>kelley wrote:
>
> >
> > no, i'm talking about Weber's study of the rise of capitalism. the
> > conditions were, largely, there for the chinese to have been the place
> > where a proto-capitalist economic organization took off, not all the
> > conditions, but many. nonetheless, various places in the west took off and
> > were more successful and this was about the development of accounting
> > techniques, in part, that aided people in conceptualizing symbolically
> > rational planning of projections based on past, present, future.
>
>Kelley, you are way out on a limb. Have you any idea what storms have
>raged around this on the pen-l and marxism lists?
>
>The story about double-entry accounting belongs as much to urban legend
>as does the 400 names for snow. "Take-Off" is a very loaded term. And
>Weber held to an absolutely indefensible "stagist" and linear view of
>history.
no, he didn't, that's a misreading. he largely abjured such accounts of history and he saw himself as elaborating marx's framework, in some ways. but it was precisely the grand theory of history as developing in some logical progression that weber was on about.

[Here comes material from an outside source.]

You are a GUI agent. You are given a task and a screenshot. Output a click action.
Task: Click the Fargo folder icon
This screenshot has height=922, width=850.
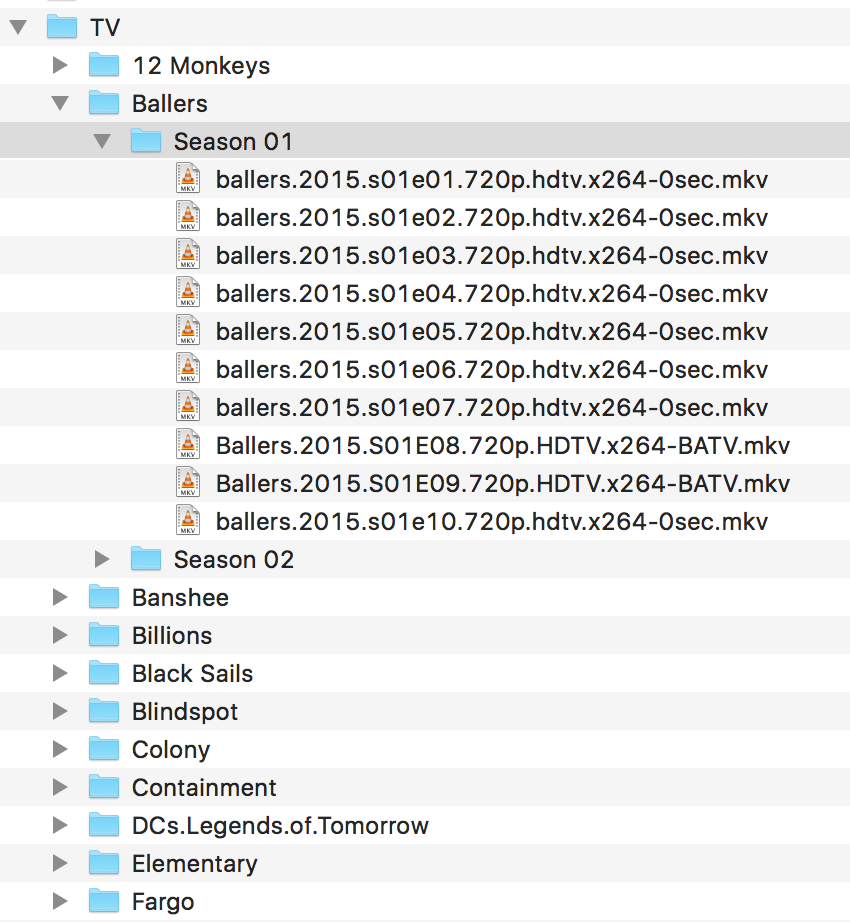[104, 902]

you have no reason to jump to conclusions about my use of take off or weber. you've got a biased view of weber, as far as i've ever seen. if you've read him and read carefully, marxist who draw on his work, i will take the time to pay attention. otherwise, you are simply spouting off about something you've come to believe b/c you like the people who've said the things you are repeating here and trust them. that's fine as far as it goes. but i'm not blowing smoke rings at you. i read marx and weber in a course on "Culture" as a second year undergrad. no, i didn't just read a chapter, i read Economy and Society and the Eighteenth Brumaire and the German Ideology. I went to a weird undergrad school where we read primary works, along with secondary interps and usually read at least 15 boosk for a course. Consequently, I've read it all since then, partly because i'm just like that. i read a scholar and i want to understand the entirety of their work
weber's attitude toward marx was, in General Economic History, critically respectful. The book begins and ends by addressing marx's work. he says, for example, about Engels-Bebel that "although it is untenable in detail..taken as a whole, a valuable contribution to the solution of the problem. here again is the old truth exemplified that an ingenious error is more fruitful for science than stupid accuracy."
weber asked about the "preconditions" needed for the rise of capitalism. he didn't ask how capitalism worked, but how a proto capitalism came about in some places and not others. he anticipated many of Wallerstein's major arguments as well.
Weber follows Marx in this, except for two components. Both argued that capitalism requires a pool of formally free but economically propertyless labor; the sale of factors of production on the market; and the concentration of factors of prod in the hands of entrepreneurs.
Where weber departs, and this is a highly important point for understanding contemporary capitalism, is on the development of rational, calculable technologies and methods and rules for the social organization of work and the economy.
marx's discussions are focused on primitive accumulation and revolution.
Weber goes on to develop an analysis of the various ways in which material and financial means were appropriated. Weber rejects the idea that there must be a specific accumulation of surplus for a capitalist take off.
if contemporary marxists are increasingly interested in the role of the state in the rise of capitalism, then Weber was among the first to pursue this line of research.
> I won't go beyond that. My Netscape folders on "Eurocentrism"
>and related topics total over 900 posts -- and that doesn't include the
>first round or two on the topic. Some of those posts are over 30k in
>length and a large number of them are between 10 and 30k. Just the
>bibliography from them makes up a longer reading list than any Ph.D.
>candidate has ever had to go through for her comps.
that's nice carrol. for someone who is fond of assuming that one can never really know anyone online, you make a lot of assumptions about the focus of my research and what i may or may not have read.
if it troubles you to think that i can have a speciality in this field, then i guess that's your problem, not mine. also, i didn't say a thing about double entry book keeping, but mechanism of rational accounting. that's not the same thing.
weber, contrary to your repeated assertions, wasn't an idealist. a methodological individualist in terms of some questions, yes, but that's not the same thing as idealism.